The new name mor eclearly indicates that a stream connector cannot make
any more progress because it needs room in the channel buffer, or that
it may be unblocked because the buffer now has more room available. The
testing function is sc_waiting_room(). This is mostly used by applets.
Note that the flags will change soon.
These functions return the app-layer associated with an stconn, which
is a check, a stream or a stream's task. They're used a lot to access
channels, flags and for waking up tasks. Let's just name them
appropriately for the stream connector.
We're starting to propagate the stream connector's new name through the
API. Most call places of these functions that retrieve the channel or its
buffer are in applets. The local variable names are not changed in order
to keep the changes small and reviewable. There were ~92 uses of cs_ic(),
~96 of cs_oc() (due to co_get*() being less factorizable than ci_put*),
and ~5 accesses to the buffer itself.
This applies the change so that the applet code stops using ci_putchk()
and friends everywhere possible, for the much saferapplet_put*() instead.
The change is mechanical but large. Two or three functions used to have no
appctx and a cs derived from the appctx instead, which was a reminiscence
of old times' stream_interface. These were simply changed to directly take
the appctx. No sensitive change was performed, and the old (more complex)
API is still usable when needed (e.g. the channel is already known).

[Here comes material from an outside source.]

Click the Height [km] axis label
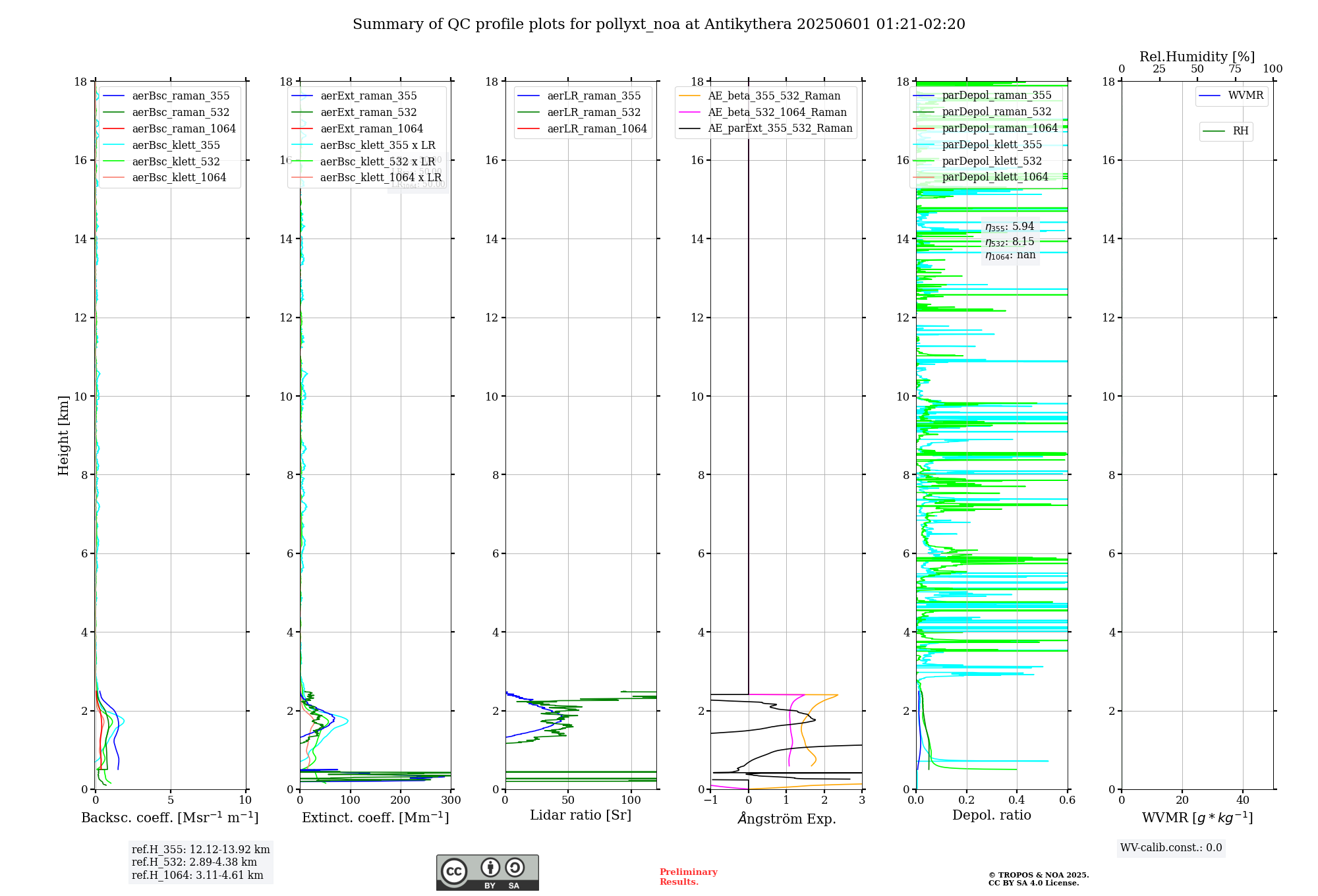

The change touched roughly a hundred of locations, with no less than 124
lines removed.
It's worth noting that the stats applet, the oldest of the series, could
get a serious lifting, as it's still very channel-centric instead of
propagating the appctx along the chain. Given that this code doesn't
change often, there's no emergency to clean it up but it would look
better.
This renames the "struct conn_stream" to "struct stconn" and updates
the descriptions in all comments (and the rare help descriptions) to
"stream connector" or "connector". This touches a lot of files but
the change is minimal. The local variables were not even renamed, so
there's still a lot of "cs" everywhere.
Now at least it makes it obvious that it's the stream endpoint descriptor
and not an endpoint. There were few changes thanks to the previous refactor
of the flags.
This changes all main uses of endp->flags to the se_fl_*() equivalent
by applying coccinelle script endp_flags.cocci. The se_fl_*() functions
themselves were manually excluded from the change, of course.

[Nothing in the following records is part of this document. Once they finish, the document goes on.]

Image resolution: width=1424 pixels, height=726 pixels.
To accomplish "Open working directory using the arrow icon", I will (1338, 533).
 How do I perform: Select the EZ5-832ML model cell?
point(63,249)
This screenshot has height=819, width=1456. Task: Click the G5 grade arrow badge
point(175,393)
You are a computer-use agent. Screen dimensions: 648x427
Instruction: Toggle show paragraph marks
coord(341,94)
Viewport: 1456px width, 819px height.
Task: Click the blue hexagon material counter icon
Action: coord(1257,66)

Note: 144 locations were touched, manually reviewed and found to be OK.
The script was applied with all includes:
spatch --in-place --recursive-includes -I include --sp-file $script $files
In httpclient_applet_init() function, ss_dst variable is always defined
before the call to sockaddr_alloc(). There is no reason to test it.

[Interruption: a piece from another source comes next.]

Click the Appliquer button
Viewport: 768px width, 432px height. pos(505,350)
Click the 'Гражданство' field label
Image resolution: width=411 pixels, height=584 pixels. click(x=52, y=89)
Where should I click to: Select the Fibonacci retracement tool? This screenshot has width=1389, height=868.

This patch should fix the issue #1706.
In the same way than for the tasks, the applets api was changed to be able
to start a new appctx on a thread subset. For now the feature is
disabled. Only appctx_new_here() is working. But it will be possible to
start an appctx on a specific thread or a subset via a mask.
A .init callback function is defined for the httpclient_applet applet. This
function finishes the appctx startup by calling appctx_finalize_startup()
and its handles the stream customization.
The session created for frontend applets is now totally owns by the
corresponding appctx. It means the appctx is now responsible to release
it. This removes the hack in stream_free() about frontend applets to be sure
to release the session.
The two functions became exact copies since there's no more special case
for the appctx owner. Let's merge them into a single one, that simplifies
the code.
This one is the pointer to the conn_stream which is always in the
endpoint that is always present in the appctx, thus it's not needed.
This patch removes it and replaces it with appctx_cs() instead. A
few occurences that were using __cs_strm(appctx->owner) were moved
directly to appctx_strm() which does the equivalent.